== EXERCISE OBJECTIVE ==
From the line that contains "The height and" to the last line of the data below, transcribe every line exactly. Do not include the pictures.

******************************

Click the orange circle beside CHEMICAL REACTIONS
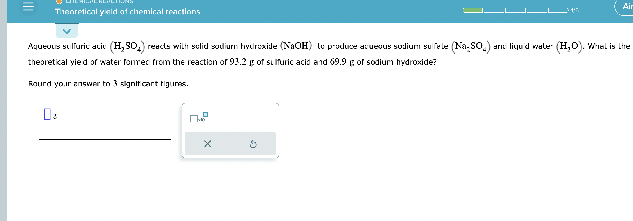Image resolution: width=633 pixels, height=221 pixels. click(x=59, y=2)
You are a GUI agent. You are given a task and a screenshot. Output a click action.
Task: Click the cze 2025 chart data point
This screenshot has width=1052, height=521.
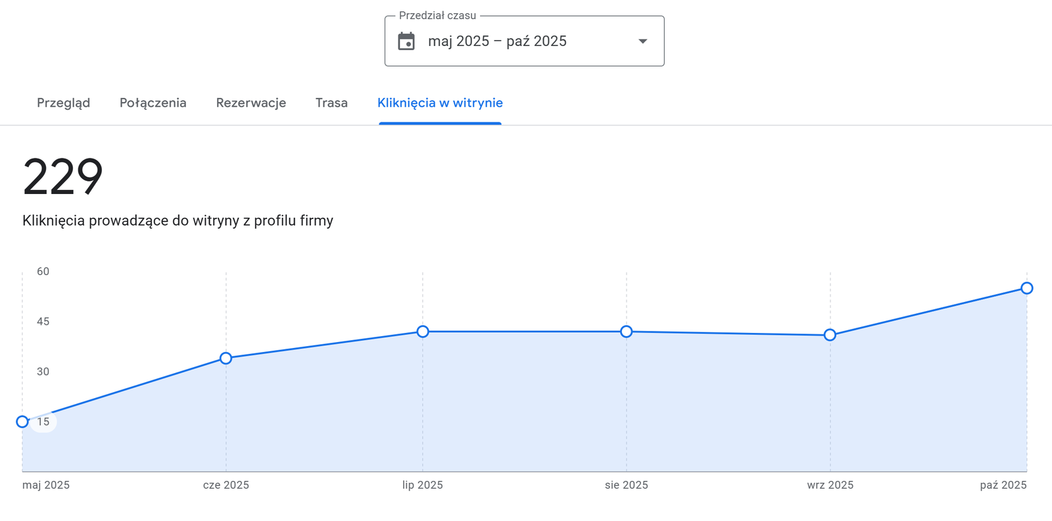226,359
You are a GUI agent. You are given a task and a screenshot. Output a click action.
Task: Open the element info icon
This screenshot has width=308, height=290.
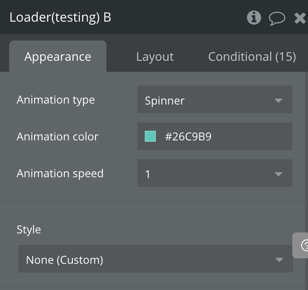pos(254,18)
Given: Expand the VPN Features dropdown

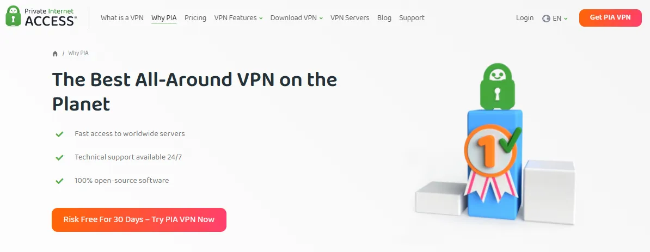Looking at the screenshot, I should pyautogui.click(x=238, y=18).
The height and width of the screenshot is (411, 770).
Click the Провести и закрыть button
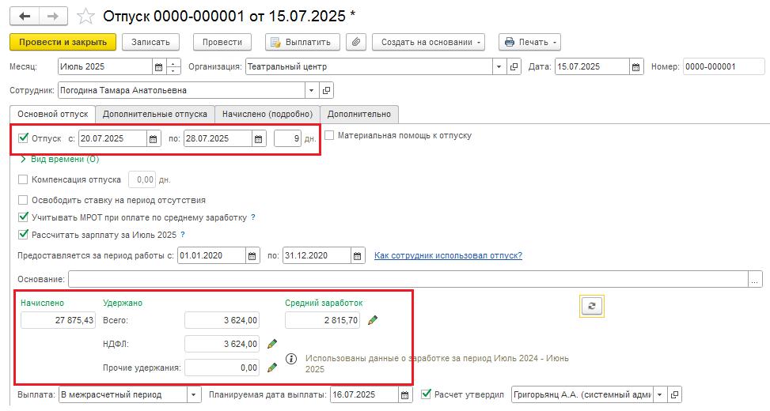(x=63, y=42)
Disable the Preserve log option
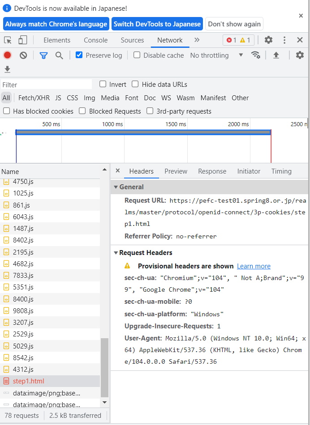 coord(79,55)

******************************

== TASK OUTPUT ==
The height and width of the screenshot is (411, 770).
Click the Провести и закрыть button
(x=63, y=42)
Disable the Preserve log option
 coord(79,55)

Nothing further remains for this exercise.